Wanneer de versnelde protonen een magneetveld passeren, zullen ze door de lorentzkracht afbuigen. Door het magneetveld snel in sterkte te variëren zodat de bundel meer en minder wordt afgebogen, zal de dunne bundel heen en weer bewegen en een tumor als het ware scannen. Met een wisselend magneetveld in horizontale en in verticale richting kun je zo een gebied zo groot als de tumor bestrijken. Dit kun je het beste vergelijken met de werking van een oude televisie met een kathodestraalbuis.
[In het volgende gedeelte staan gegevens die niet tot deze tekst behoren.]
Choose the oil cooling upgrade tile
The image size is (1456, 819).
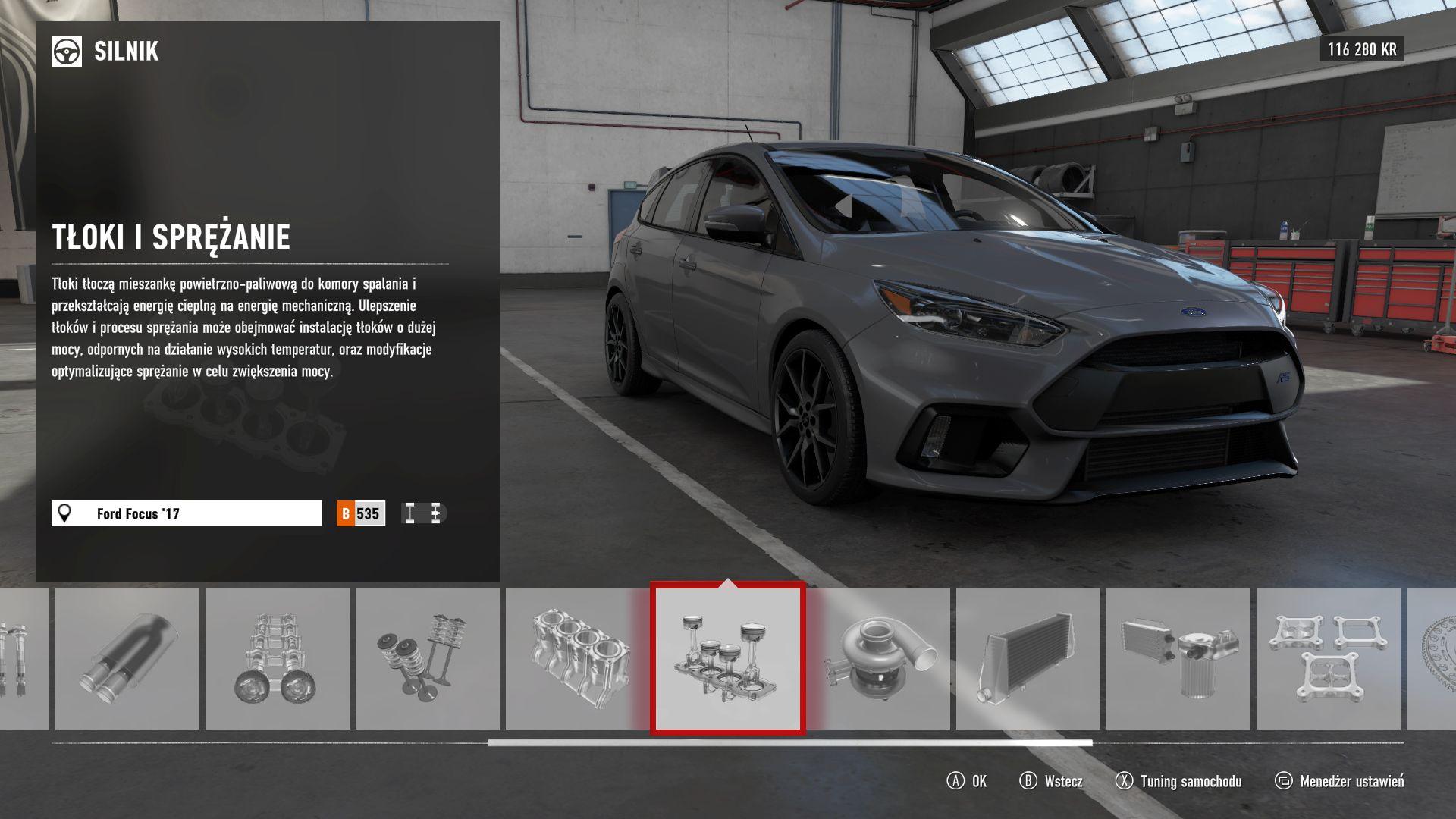[x=1178, y=659]
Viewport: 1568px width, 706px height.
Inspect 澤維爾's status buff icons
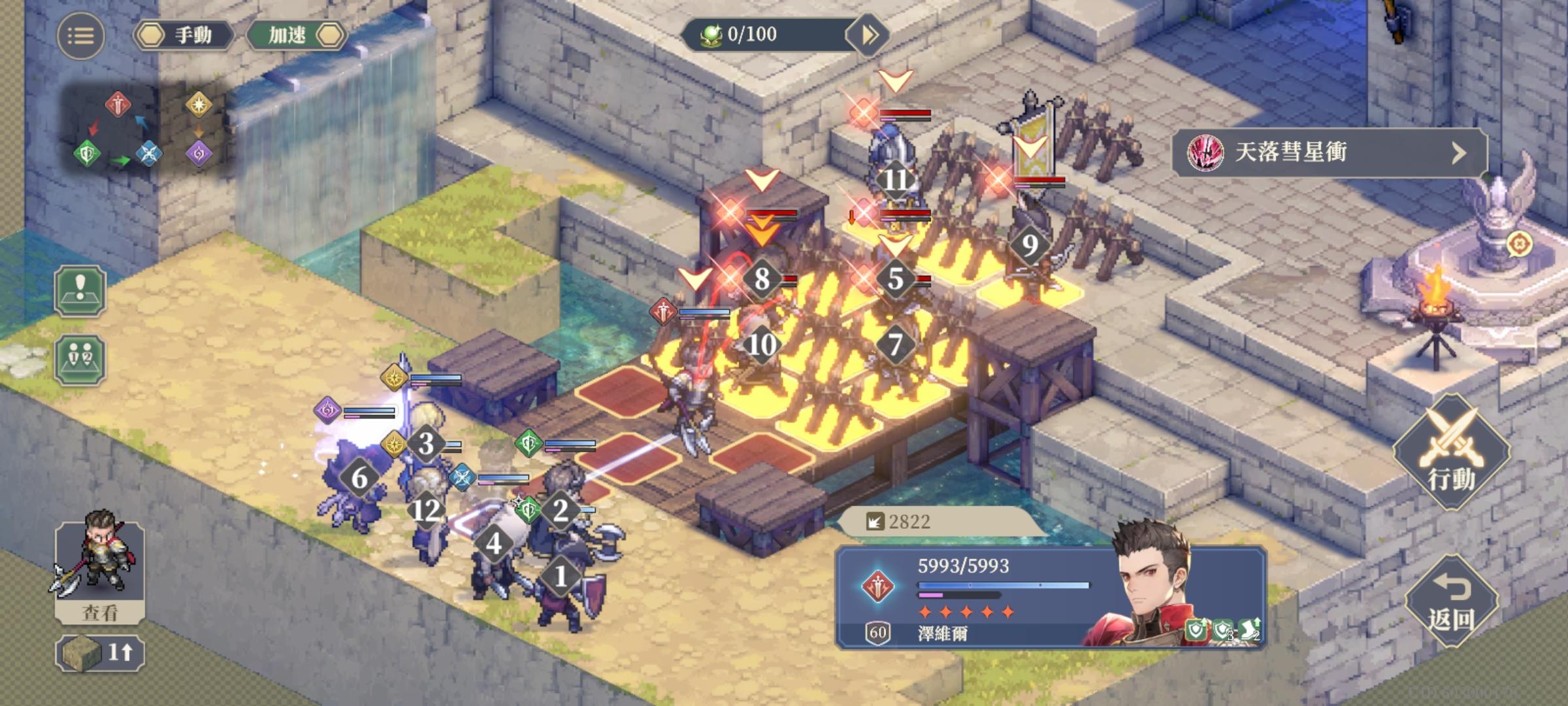[1224, 631]
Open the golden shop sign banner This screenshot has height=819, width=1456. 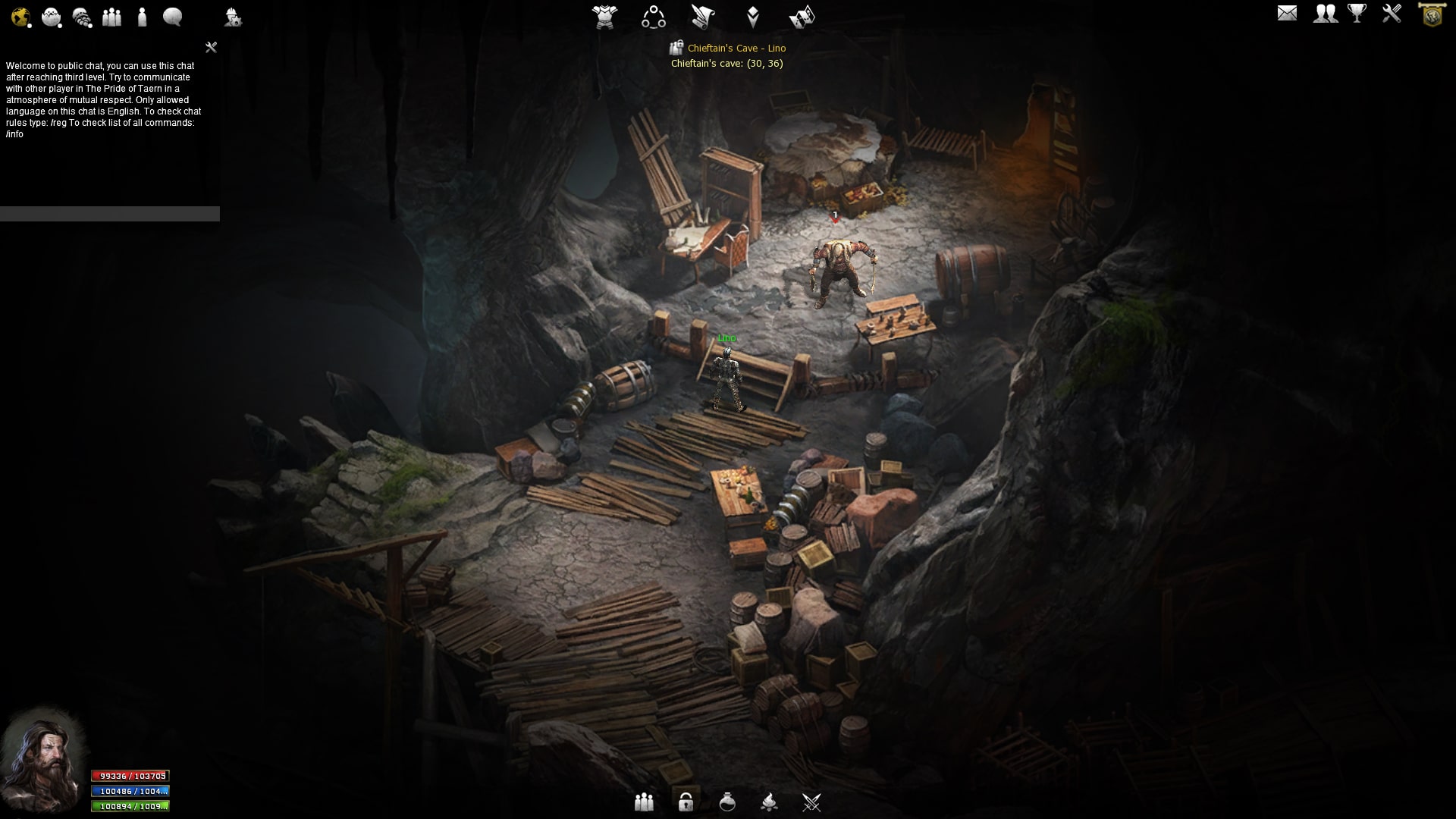point(1432,14)
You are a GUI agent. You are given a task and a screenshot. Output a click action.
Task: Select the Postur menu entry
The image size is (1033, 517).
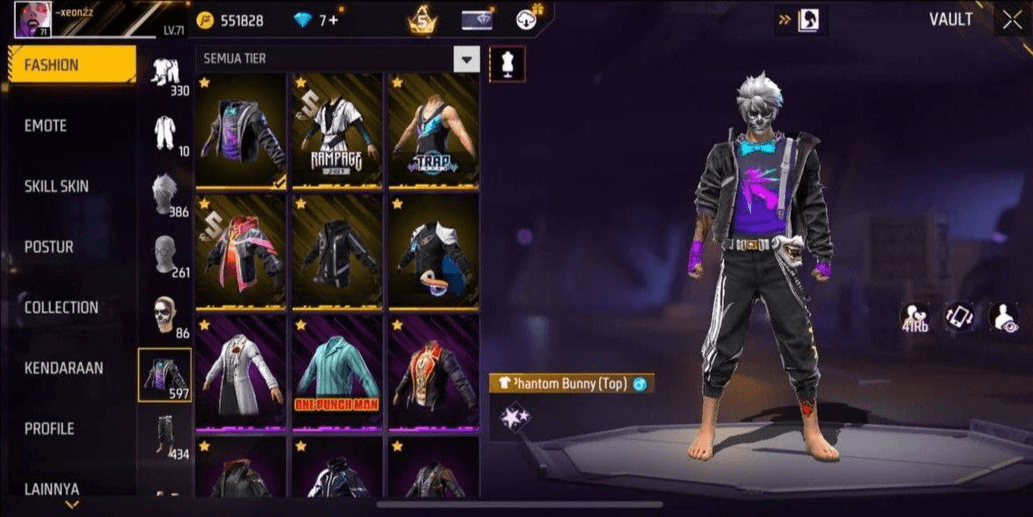pos(48,247)
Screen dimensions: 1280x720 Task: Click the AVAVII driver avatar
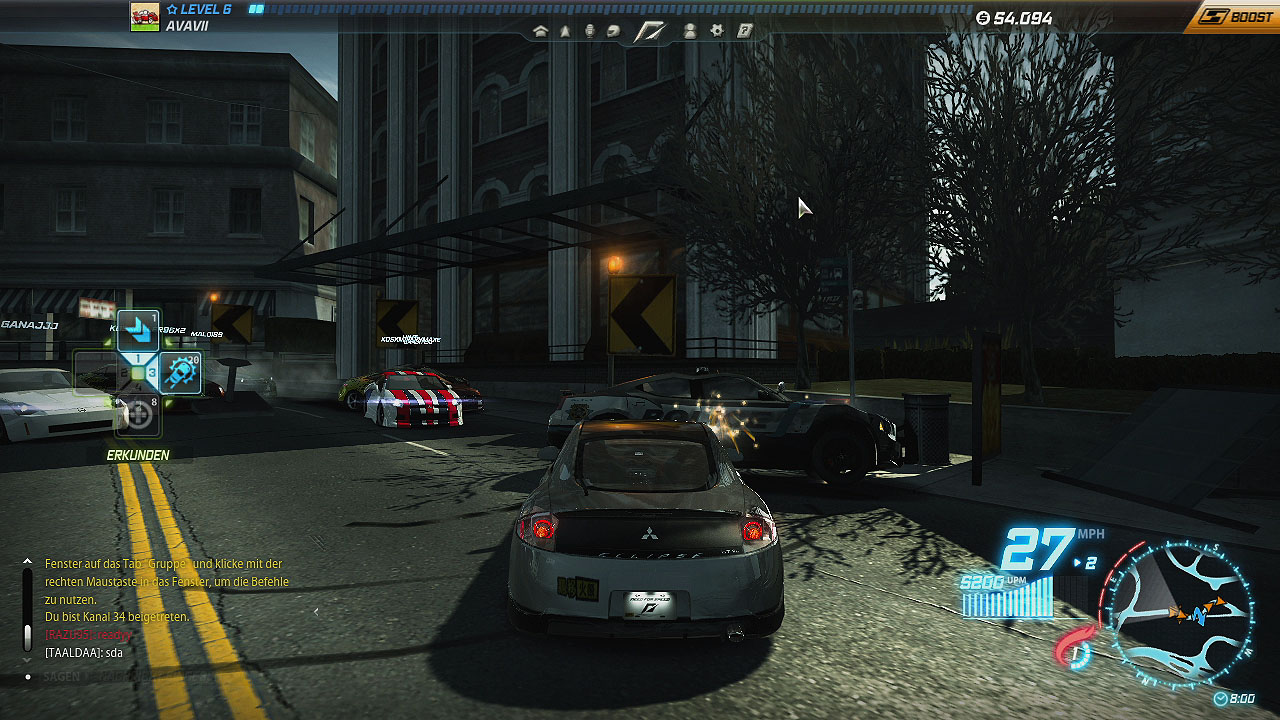(x=145, y=16)
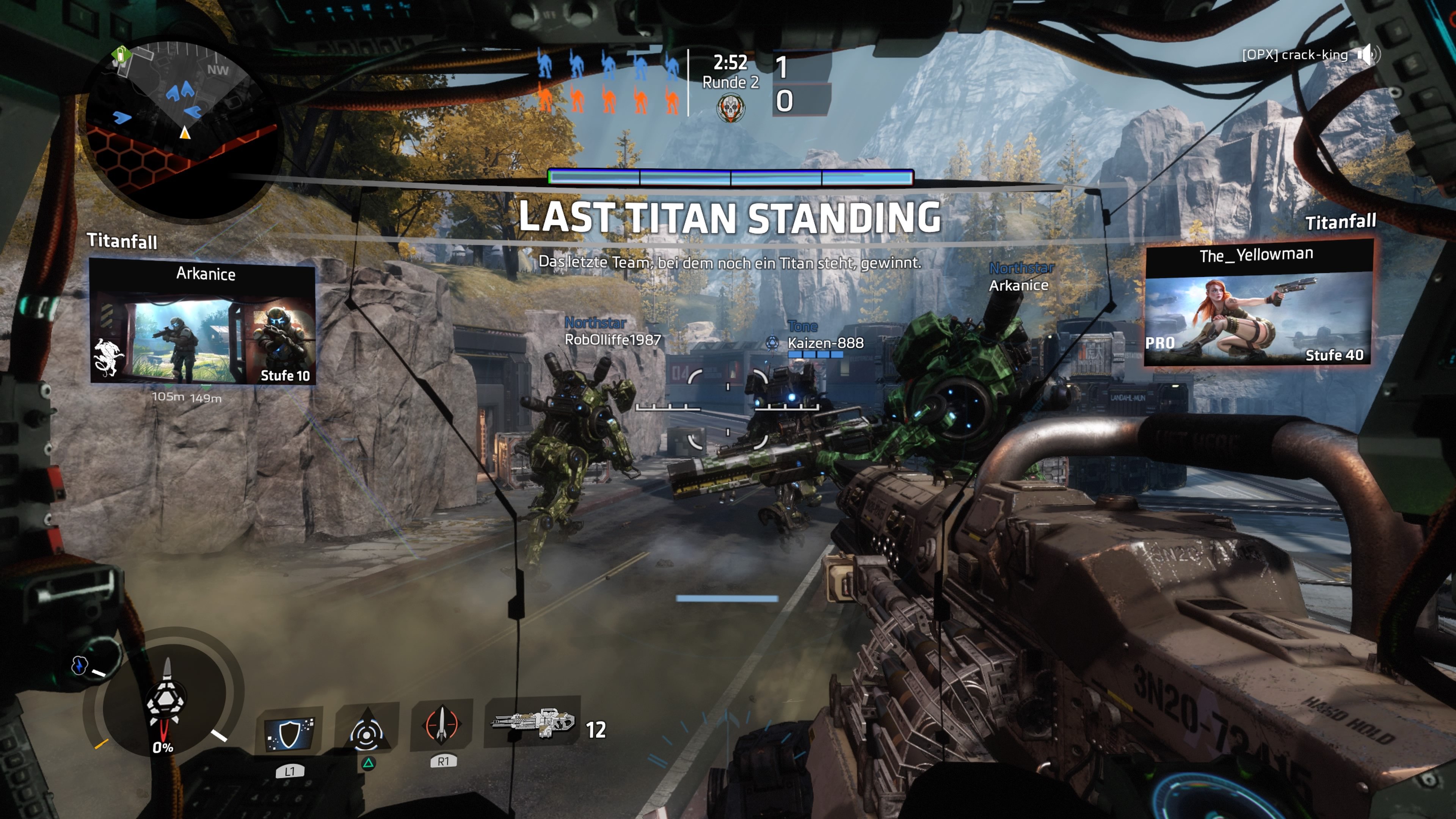
Task: Click the nameplate of RobOlliffe1987
Action: pos(613,340)
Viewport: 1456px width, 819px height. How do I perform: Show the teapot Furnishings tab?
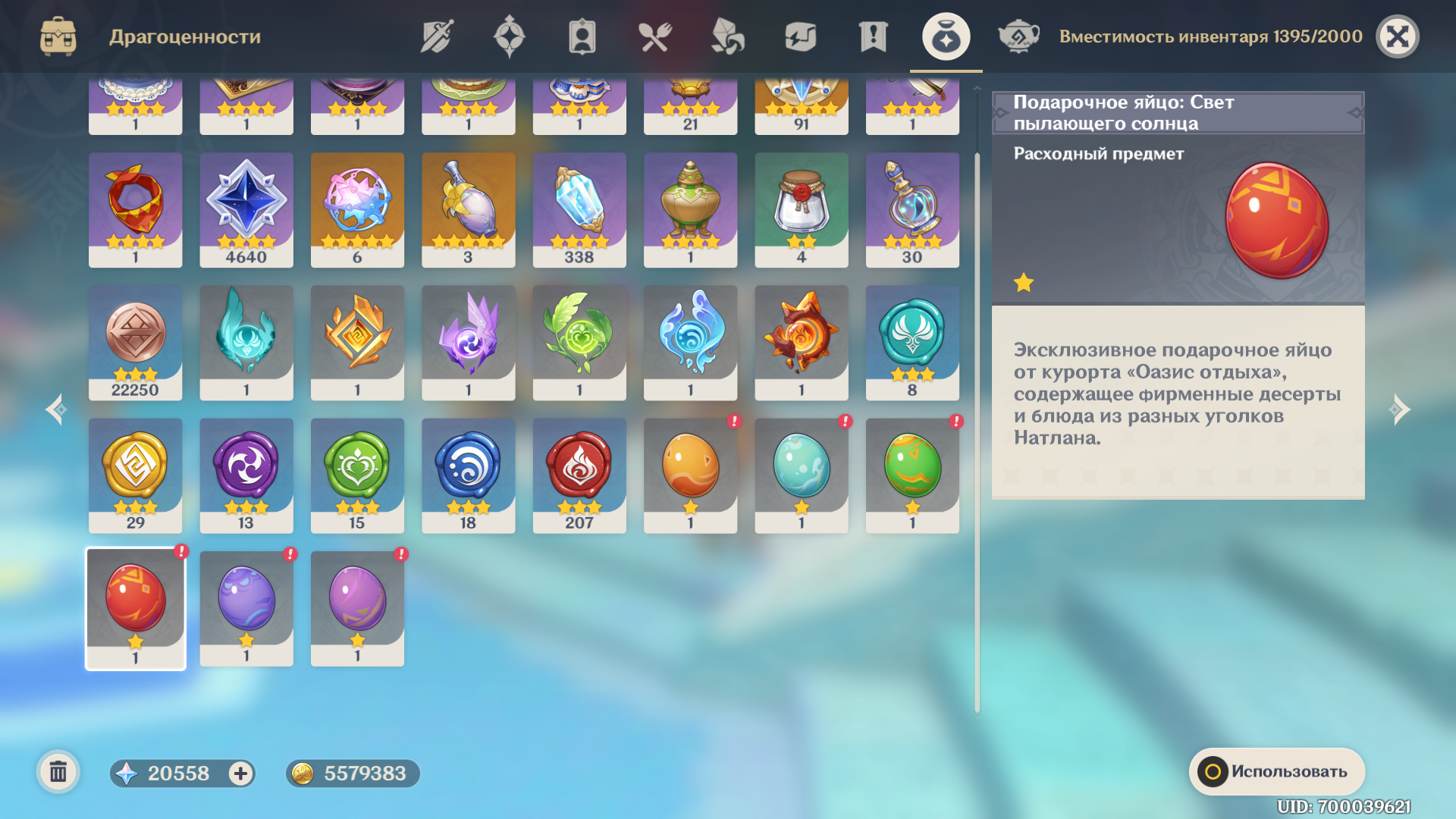(x=1018, y=36)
Drachtmodulatie bepaalt ook in deze methode de plek waarop de Braggpiek ligt en dus het punt waarop de meeste energie van de protonen terechtkomt. Zo wordt ook de diepterichting van de protonenbundel ingesteld.

Er zijn meerdere manieren om de tumor op deze manier te scannen. De bundel kan gelijkmatig over de tumor glijden of juist stapsgewijs. Hierbij hoort een verschil in hoe lang iedere plek van de tumor bestraald wordt. Dit kan op basis van tijd (een aantal seconden), maar ook op basis van de afgeleverde dosis.

De patiënt

Met de beschreven technieken kan de bundel voor iedere tumor op maat gemaakt worden. Een laatste punt om bij bestraling rekening mee te houden is dat een patiënt niet mag bewegen. Bij beweging verschuift de tumor ten opzichte van de bundel waardoor mogelijk het verkeerde weefsel geraakt wordt. Onderzoek wijst uit dat zeker in vervelende houdingen het voor een patiënt lastig is om meer dan vijf minuten exact stil te liggen.

 

Veel dank gaat uit naar Sytze Brandenburg van KVI-CART in Groningen voor hulp bij het schrijven van dit artikel.